Nevada Gov. Brian Sandoval has declared June 30 “Social Media Day.” The proclamation declares the day as one for “partnering with locally owned businesses,” and states that the goal is for businesses and the community to connect “offline, in a face-to-face setting.” Aside from the fact that encouraging people to meet offline sounds more like Anti-Social Media Day (like celebrating a “TV Day” by encouraging people to turn off their sets), I wonder why we need to recognize it at all.
Don’t get me wrong; I appreciate Facebook, Twitter and Google+, but I don’t think we need a state-sanctioned day to celebrate them. Ironically, the official endorsement cheapens the day. I love silly secular holidays, from “National Mustard Day” (the first Saturday in August) to “What If Cats and Dogs Had Opposable Thumbs Day” (March 3). My favorite is “International Talk Like a Pirate Day” (Sept. 19), which started as an inside joke between two friends and was later popularized by humorist Dave Barry. However, these non-holiday holidays work precisely because they are irreverently unofficial.

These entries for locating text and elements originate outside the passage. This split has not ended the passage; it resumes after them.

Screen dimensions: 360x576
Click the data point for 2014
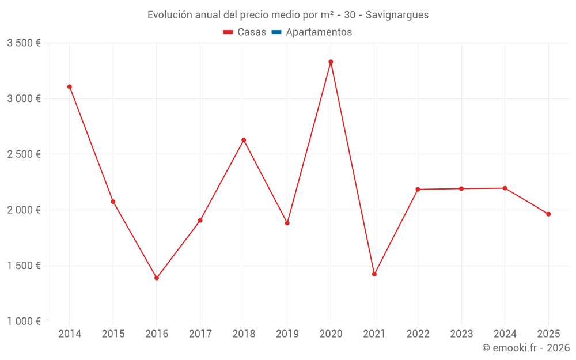point(70,87)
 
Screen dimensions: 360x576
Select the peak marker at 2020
point(331,62)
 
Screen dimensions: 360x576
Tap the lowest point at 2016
point(157,278)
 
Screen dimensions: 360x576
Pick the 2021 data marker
point(374,274)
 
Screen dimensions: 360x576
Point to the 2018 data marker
point(244,140)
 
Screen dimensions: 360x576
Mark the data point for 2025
point(548,214)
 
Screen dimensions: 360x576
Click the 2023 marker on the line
point(461,188)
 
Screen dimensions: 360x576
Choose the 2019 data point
point(287,223)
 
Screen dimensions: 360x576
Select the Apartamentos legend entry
point(319,32)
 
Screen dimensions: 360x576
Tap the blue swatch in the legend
point(276,32)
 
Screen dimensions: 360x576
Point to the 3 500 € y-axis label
point(24,43)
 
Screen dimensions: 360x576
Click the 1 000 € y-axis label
point(24,321)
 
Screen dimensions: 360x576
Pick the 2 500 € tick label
point(24,154)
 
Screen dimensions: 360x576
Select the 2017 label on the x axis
point(200,334)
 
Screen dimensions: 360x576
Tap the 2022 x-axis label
point(418,334)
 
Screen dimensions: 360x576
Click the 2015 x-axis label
point(113,334)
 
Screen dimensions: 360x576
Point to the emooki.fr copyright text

I appreciated when Mashable created Social Media Day in 2010, and I didn’t mind it too much when Las Vegas officially endorsed the day last year. But now it’s becoming too official. What next, a national holiday so schools can close and students can catch up on their Facebook postings?
The more official a “holiday” is, the more commercial it becomes, with some eventually evolving into so-called “Hallmark Holidays.” (That term is actually a misnomer, since Hallmark has never actually created a holiday—although the company admits on its website that it wishes it could.)

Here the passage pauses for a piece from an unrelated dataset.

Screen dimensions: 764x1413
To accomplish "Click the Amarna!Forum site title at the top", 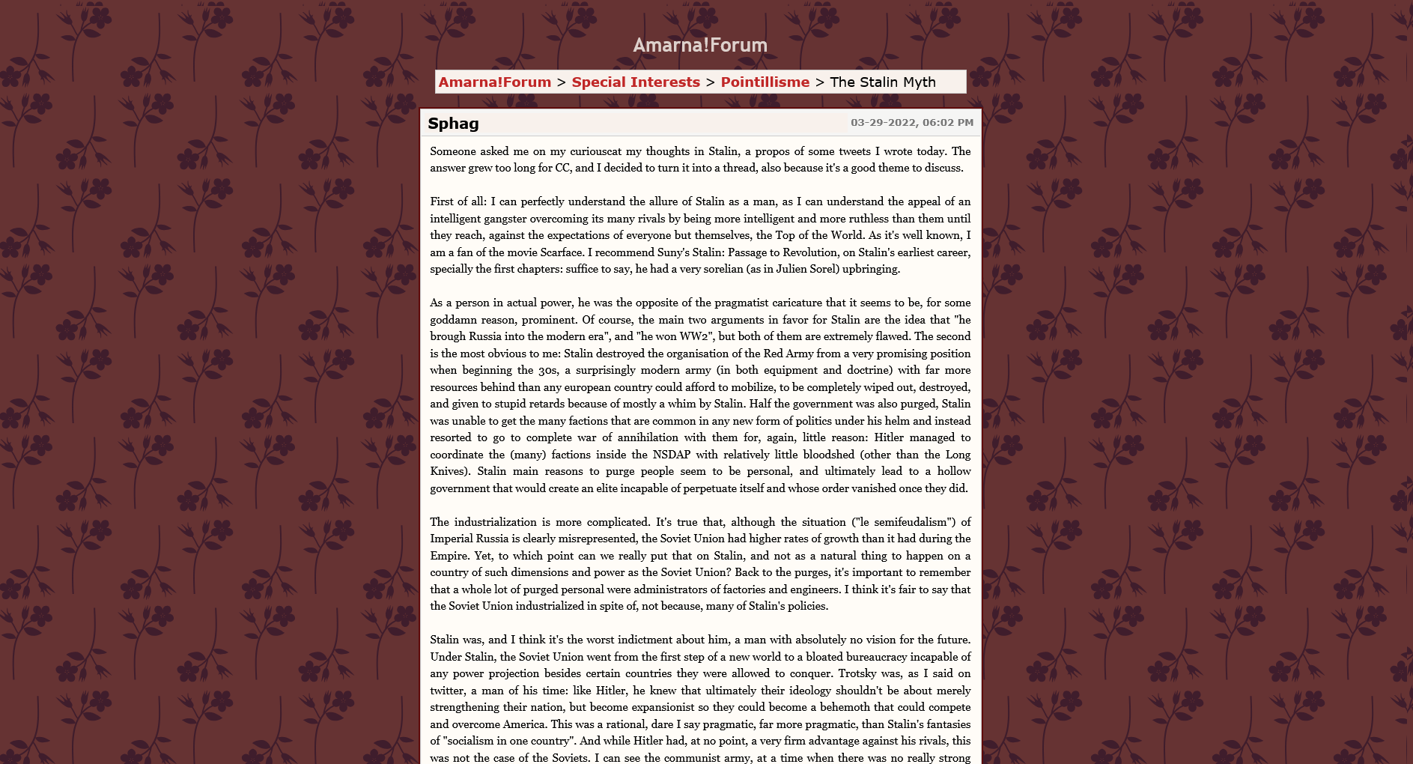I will coord(700,45).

Holiday commercialization has even spawned an anti-holiday in protest: Festivus (Dec. 23) was created as a semi-joke in 1966 for people frustrated with the commercialism of other winter holidays. Fittingly, Festivus became widely popular only after it was featured on an episode of Seinfeld.
Apparently even an anti-commercial day needs to be promoted on commercial media to become popular. So maybe it’s fitting that we now have an official day to celebrate this most unofficial form of media.